§ **PROBLEM DETAILS**:
From the entries, copy each line that includes "title".

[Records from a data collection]
--

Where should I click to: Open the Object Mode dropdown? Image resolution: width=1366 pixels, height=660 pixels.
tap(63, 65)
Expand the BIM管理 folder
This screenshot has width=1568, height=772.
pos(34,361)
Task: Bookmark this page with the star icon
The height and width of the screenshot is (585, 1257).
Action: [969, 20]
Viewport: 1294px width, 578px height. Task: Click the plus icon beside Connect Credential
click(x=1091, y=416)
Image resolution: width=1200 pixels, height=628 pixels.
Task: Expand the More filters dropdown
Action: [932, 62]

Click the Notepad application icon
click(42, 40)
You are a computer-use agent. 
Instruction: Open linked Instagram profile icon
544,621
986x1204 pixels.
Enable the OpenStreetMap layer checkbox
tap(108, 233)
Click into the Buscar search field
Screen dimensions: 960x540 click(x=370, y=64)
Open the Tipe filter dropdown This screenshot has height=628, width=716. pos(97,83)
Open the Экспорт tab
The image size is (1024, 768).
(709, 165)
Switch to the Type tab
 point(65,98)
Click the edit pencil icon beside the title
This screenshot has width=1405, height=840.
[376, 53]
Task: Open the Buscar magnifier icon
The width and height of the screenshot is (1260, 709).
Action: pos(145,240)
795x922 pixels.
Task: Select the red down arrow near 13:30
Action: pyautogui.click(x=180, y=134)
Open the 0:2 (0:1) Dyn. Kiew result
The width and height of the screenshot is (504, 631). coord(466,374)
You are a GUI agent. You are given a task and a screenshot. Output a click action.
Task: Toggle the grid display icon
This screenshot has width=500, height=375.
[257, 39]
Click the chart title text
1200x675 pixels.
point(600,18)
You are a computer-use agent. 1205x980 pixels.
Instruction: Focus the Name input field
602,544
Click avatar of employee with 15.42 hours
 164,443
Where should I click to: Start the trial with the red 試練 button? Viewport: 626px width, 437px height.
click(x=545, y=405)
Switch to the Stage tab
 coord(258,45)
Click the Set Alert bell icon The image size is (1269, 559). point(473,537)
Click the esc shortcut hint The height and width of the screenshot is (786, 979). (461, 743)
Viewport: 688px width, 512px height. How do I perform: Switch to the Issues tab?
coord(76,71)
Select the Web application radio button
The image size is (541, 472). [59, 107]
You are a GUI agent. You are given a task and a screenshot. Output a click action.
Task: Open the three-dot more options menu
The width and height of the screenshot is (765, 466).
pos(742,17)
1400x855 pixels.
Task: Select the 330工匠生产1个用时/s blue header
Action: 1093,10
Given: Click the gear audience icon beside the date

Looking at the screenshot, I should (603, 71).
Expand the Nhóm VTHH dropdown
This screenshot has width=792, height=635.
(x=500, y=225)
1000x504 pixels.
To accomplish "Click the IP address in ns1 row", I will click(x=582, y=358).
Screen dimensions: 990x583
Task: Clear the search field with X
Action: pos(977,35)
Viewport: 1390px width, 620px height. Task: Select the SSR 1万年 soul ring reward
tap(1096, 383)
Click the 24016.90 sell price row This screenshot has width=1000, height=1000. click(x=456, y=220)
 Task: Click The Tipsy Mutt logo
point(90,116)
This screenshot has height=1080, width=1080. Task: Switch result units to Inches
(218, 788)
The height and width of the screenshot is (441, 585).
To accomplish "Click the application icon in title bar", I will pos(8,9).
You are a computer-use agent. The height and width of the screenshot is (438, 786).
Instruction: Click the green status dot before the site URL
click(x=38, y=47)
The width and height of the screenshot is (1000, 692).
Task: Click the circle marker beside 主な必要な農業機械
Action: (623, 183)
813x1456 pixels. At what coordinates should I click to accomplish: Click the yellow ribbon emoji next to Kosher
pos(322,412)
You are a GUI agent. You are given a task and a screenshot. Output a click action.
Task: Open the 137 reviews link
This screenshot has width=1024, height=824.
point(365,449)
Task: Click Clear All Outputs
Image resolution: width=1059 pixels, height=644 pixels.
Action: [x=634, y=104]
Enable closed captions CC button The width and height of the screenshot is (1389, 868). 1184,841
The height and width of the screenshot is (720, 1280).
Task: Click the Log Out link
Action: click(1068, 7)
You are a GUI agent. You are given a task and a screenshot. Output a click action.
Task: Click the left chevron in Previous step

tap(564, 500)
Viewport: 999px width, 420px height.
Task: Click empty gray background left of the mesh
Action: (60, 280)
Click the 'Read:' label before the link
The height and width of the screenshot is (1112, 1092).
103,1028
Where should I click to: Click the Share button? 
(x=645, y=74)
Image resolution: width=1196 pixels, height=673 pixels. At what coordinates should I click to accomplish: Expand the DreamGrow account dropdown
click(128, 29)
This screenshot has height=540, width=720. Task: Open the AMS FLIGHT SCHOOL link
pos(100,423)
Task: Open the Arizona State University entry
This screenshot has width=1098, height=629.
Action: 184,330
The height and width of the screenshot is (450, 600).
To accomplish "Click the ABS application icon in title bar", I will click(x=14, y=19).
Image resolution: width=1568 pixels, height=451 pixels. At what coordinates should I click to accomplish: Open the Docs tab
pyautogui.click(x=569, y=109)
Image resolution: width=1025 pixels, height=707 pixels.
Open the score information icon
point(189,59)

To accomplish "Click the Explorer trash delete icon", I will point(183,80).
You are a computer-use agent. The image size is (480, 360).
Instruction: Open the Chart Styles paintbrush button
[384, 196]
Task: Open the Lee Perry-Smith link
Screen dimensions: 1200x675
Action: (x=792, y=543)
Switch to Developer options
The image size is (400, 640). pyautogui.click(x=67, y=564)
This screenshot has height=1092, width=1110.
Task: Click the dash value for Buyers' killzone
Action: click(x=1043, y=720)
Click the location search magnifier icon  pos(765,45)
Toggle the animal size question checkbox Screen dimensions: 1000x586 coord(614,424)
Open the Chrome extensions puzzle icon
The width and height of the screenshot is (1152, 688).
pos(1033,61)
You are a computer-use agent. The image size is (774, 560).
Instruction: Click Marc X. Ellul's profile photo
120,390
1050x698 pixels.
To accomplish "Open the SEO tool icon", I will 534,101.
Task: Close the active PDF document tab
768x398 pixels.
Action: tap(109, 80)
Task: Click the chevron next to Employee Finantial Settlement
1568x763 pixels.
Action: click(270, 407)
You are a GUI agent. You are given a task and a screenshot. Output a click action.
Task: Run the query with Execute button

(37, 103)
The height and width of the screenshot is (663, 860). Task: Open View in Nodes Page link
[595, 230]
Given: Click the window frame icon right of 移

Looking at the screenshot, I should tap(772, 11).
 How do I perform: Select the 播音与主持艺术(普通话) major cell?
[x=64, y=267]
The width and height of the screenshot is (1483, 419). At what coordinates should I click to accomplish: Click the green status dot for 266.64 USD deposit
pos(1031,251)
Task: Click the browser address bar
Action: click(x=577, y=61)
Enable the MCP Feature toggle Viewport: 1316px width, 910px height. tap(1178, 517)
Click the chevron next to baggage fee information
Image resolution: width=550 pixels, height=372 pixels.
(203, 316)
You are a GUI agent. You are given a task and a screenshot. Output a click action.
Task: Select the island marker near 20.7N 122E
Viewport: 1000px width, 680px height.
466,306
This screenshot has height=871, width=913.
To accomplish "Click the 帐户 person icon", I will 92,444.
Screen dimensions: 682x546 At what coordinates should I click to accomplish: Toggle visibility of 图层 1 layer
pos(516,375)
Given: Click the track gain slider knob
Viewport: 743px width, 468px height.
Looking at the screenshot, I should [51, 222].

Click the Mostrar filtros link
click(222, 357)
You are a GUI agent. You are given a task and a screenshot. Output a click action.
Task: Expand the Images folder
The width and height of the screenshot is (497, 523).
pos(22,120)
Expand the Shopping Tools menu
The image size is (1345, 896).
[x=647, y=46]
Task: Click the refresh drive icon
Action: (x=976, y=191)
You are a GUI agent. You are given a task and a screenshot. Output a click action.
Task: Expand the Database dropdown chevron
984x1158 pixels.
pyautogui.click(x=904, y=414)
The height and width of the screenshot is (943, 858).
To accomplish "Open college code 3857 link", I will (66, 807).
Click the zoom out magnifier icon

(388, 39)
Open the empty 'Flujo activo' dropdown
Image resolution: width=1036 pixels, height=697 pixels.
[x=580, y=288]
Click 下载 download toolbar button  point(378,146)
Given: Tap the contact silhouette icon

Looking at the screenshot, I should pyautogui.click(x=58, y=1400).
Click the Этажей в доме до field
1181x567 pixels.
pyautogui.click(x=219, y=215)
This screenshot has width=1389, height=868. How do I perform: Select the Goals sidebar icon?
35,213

--

§ **YOUR SOLUTION**:
Click the edit pencil icon beside the title
Click the chart title text
To accomplish "Click the application icon in title bar", I will pos(8,9).
To accomplish "Click the ABS application icon in title bar", I will click(x=14, y=19).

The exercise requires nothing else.